WORK TASK:
Among the entries below, find every line that contains the string "from", then copy it.

PROVIDED RECORDS:
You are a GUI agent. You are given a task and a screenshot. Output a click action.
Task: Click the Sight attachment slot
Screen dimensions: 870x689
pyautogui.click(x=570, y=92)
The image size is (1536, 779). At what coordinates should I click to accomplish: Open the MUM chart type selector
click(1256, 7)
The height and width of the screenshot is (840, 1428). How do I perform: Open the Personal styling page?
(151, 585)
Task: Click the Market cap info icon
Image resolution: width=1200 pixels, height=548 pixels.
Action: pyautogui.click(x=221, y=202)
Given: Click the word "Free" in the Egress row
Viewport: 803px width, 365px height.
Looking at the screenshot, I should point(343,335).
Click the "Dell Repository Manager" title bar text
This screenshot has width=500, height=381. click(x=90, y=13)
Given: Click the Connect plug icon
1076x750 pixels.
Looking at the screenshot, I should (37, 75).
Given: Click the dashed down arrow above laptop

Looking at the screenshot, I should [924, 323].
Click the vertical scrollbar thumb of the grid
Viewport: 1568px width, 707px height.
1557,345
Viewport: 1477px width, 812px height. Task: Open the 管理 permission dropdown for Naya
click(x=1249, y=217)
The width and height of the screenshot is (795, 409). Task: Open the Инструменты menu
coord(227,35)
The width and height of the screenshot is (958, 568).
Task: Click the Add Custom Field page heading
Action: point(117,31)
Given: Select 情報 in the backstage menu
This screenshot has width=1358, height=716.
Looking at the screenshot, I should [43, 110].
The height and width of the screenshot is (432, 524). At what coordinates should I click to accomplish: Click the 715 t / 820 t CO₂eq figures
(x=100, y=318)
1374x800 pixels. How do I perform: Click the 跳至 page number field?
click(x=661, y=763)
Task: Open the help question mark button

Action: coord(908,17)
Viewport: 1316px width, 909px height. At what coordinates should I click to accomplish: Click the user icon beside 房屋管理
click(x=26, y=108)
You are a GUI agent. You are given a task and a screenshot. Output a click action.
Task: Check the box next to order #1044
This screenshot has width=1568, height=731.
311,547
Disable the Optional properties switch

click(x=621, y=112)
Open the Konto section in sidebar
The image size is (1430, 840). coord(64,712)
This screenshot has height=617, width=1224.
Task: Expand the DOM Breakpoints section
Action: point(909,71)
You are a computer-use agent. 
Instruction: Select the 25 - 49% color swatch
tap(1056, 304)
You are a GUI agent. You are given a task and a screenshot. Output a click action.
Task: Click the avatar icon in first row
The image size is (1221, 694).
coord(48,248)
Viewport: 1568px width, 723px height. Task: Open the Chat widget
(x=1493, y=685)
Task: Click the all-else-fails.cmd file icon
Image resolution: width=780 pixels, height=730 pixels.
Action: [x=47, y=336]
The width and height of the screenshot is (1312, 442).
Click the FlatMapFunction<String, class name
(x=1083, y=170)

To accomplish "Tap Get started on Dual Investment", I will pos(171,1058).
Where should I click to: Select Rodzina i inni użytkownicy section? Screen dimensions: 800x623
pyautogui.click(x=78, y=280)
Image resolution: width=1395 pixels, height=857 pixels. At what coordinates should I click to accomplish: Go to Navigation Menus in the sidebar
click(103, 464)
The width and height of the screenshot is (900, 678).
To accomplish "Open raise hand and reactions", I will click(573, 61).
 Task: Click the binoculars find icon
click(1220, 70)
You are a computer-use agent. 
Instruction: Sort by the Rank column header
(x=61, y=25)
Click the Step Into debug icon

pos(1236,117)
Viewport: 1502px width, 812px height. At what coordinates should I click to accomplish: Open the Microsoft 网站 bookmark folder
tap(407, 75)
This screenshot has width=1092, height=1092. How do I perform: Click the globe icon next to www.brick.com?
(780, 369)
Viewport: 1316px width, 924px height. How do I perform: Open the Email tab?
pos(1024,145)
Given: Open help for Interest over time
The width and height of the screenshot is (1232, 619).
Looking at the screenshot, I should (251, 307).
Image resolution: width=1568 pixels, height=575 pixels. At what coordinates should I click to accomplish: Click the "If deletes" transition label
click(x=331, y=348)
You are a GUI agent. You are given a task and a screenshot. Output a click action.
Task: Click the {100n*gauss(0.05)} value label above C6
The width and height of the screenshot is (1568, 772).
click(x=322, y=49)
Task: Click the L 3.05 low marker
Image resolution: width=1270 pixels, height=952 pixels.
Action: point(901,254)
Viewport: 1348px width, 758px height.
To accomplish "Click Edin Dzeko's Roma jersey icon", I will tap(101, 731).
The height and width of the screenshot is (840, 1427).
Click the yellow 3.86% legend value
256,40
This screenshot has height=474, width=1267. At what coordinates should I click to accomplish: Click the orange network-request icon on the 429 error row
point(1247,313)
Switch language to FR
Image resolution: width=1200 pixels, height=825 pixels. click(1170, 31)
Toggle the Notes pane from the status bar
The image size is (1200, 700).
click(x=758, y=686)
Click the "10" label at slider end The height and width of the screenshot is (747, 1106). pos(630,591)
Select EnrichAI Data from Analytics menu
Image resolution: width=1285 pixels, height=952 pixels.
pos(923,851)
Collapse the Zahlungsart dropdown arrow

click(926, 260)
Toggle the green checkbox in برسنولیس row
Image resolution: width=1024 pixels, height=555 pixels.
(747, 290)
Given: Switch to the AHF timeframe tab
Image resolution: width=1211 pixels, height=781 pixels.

OUTPUT OF THE TASK:
Toggle the Notes pane from the status bar
Select EnrichAI Data from Analytics menu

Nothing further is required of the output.